_Exercise instructions:_ Among the entries below, find every line that contains the string "each", then copy it.

_Records for this task:_

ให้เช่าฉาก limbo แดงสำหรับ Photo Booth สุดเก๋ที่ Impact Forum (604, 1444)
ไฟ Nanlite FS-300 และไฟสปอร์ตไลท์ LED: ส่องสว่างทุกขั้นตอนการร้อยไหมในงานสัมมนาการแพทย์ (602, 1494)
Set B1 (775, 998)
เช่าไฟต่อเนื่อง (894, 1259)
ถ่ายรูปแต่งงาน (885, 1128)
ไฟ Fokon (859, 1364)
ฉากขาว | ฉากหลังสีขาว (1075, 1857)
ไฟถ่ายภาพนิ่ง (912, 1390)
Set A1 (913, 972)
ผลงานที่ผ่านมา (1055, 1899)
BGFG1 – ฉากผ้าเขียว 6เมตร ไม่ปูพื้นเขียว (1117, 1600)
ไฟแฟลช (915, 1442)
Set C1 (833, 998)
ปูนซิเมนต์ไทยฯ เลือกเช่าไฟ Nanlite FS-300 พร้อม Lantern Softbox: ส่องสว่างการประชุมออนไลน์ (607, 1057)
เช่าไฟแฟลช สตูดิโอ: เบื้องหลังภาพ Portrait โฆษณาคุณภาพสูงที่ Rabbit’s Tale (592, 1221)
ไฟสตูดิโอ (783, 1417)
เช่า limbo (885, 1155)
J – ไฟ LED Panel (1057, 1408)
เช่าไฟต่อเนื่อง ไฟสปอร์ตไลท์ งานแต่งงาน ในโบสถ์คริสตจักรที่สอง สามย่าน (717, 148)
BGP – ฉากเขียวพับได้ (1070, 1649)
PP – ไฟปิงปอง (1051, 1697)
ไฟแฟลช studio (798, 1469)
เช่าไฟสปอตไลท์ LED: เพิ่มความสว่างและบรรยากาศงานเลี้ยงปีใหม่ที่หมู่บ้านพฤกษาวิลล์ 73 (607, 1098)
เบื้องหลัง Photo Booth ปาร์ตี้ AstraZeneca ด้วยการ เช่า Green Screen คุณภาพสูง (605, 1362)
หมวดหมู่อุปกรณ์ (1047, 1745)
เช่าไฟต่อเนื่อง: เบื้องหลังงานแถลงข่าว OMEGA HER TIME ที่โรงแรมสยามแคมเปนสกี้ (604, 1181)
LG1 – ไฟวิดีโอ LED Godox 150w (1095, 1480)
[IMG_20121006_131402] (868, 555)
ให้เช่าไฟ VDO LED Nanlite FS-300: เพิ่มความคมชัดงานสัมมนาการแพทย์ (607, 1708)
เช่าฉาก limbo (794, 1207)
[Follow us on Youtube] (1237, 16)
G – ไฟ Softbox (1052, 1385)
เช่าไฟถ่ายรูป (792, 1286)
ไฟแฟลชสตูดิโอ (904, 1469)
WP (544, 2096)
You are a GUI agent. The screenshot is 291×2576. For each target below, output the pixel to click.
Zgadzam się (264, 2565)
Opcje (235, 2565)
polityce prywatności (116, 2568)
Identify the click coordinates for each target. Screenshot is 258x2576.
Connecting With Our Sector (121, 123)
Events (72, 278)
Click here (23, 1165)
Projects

_Completed exercise:_
You are a GUI agent. The screenshot is 291×2576. For each target below, output the pixel to click.
Identify the click coordinates for each target. Screenshot is 258x2576.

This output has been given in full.